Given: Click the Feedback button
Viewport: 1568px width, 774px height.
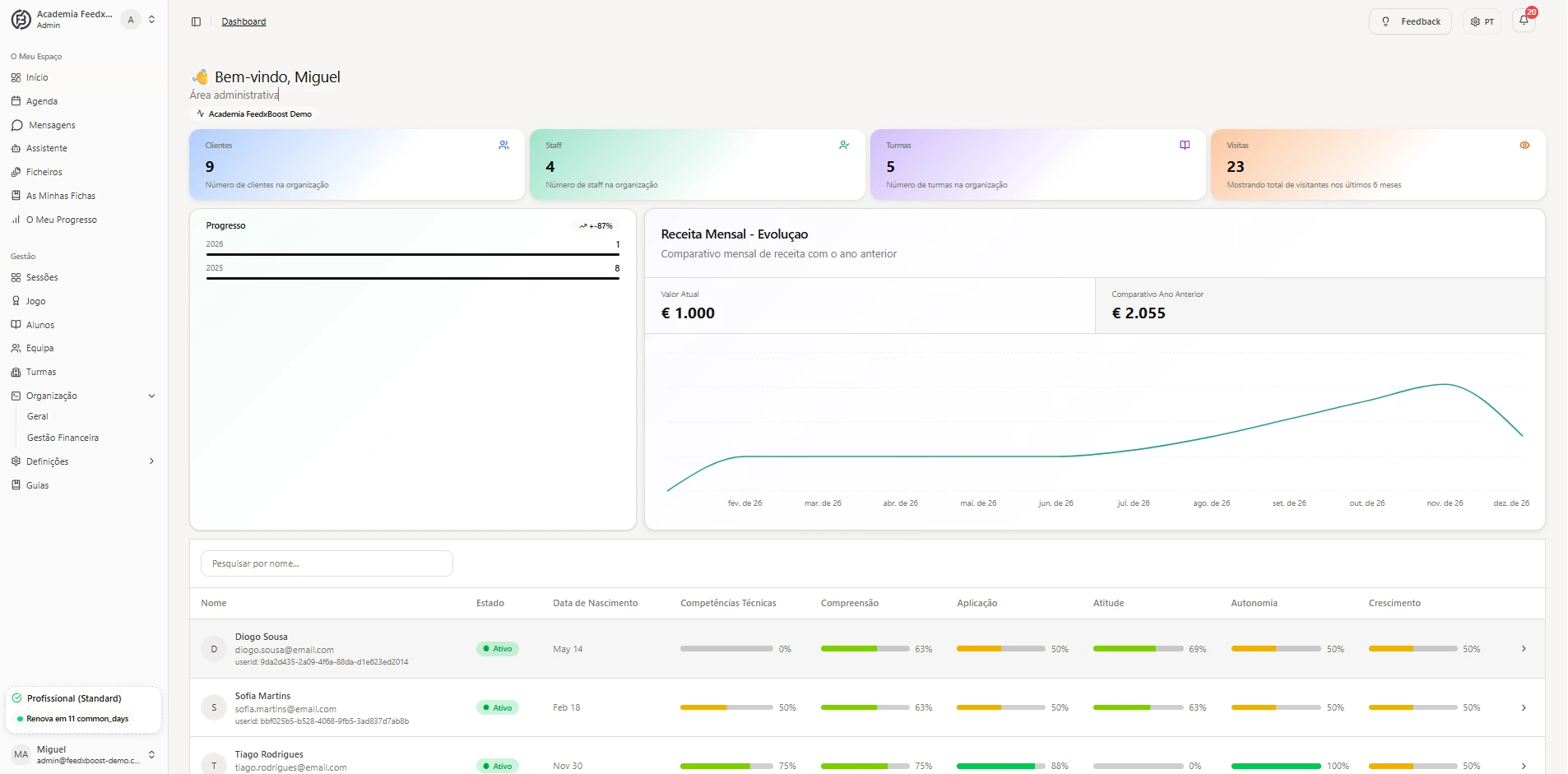Looking at the screenshot, I should pyautogui.click(x=1411, y=21).
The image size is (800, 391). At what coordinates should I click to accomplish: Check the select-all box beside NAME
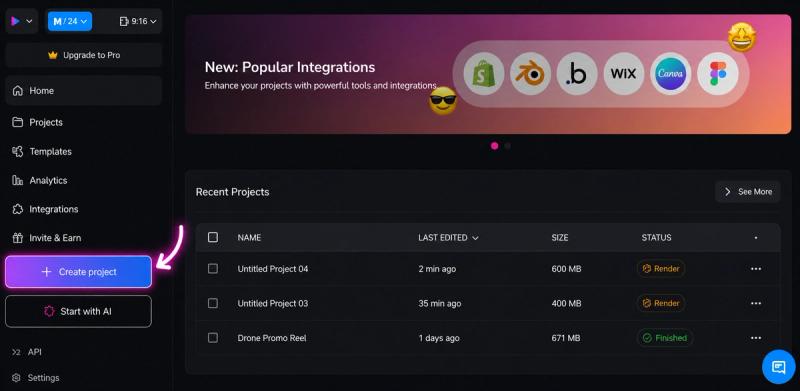213,237
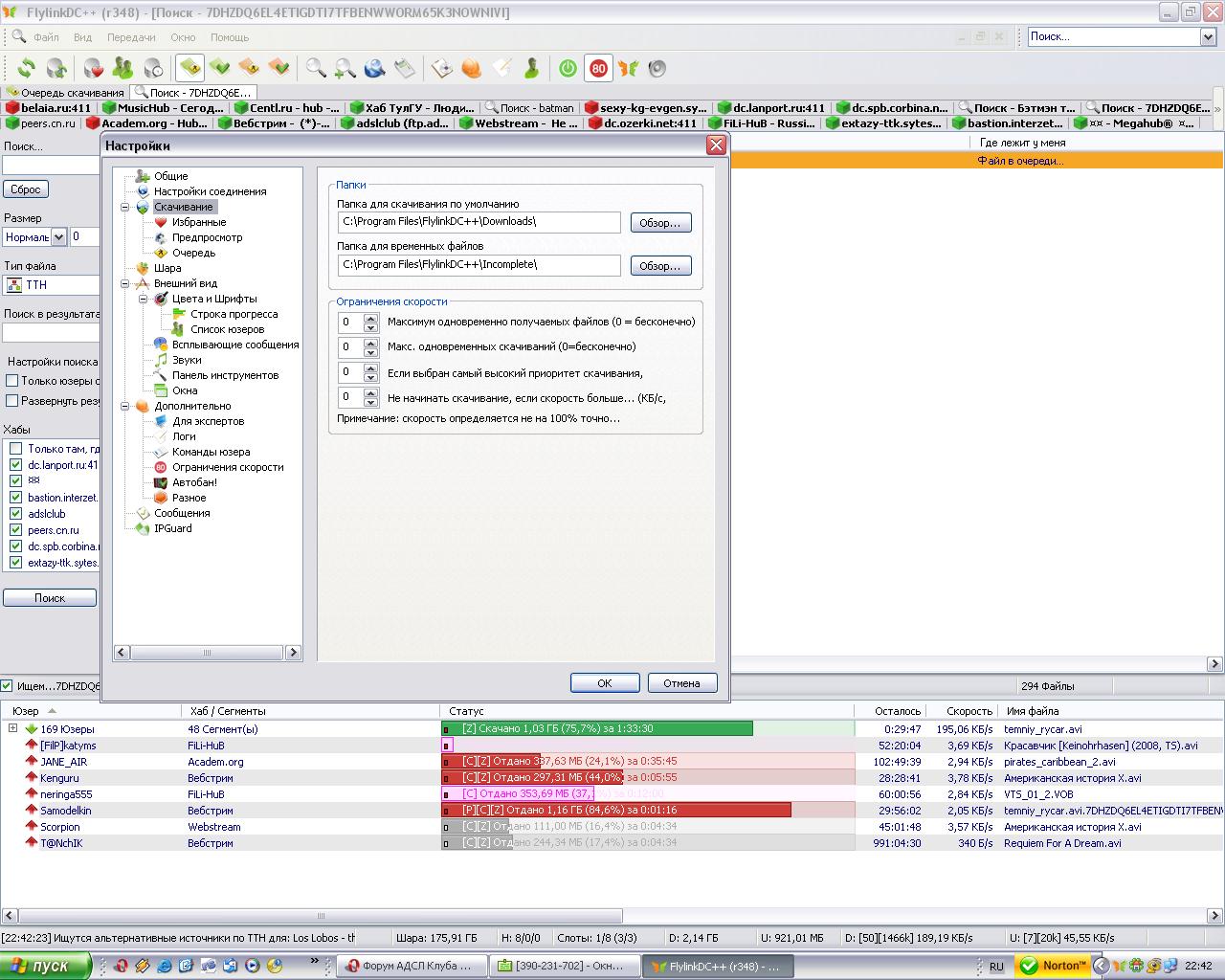Toggle the peers.cn.ru hub checkbox

[15, 530]
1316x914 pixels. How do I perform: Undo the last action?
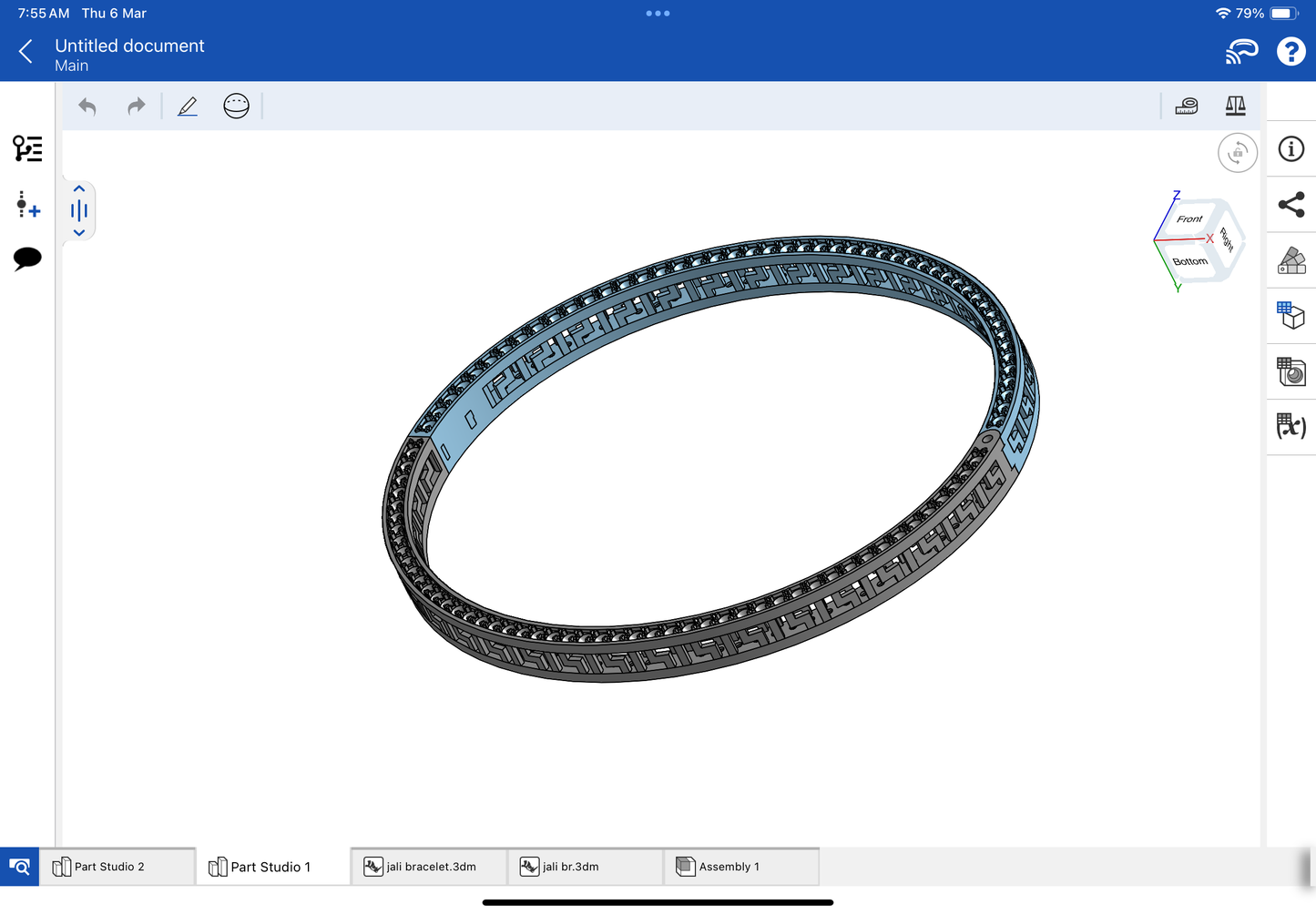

────────

Exercise prompt =
Can you edit the rows above so that "Feedback" becomes "Help" and all else stays the same, leaving the pictures out of your answer?

Solution for this task =
Given: Click the Help button
Viewport: 1568px width, 774px height.
Looking at the screenshot, I should pyautogui.click(x=1411, y=21).
The image size is (800, 391). At what coordinates should I click to accomplish: Check the select-all box beside NAME
213,237
Toggle the peers.cn.ru hub checkbox

[15, 530]
1316x914 pixels. How do I perform: Undo the last action?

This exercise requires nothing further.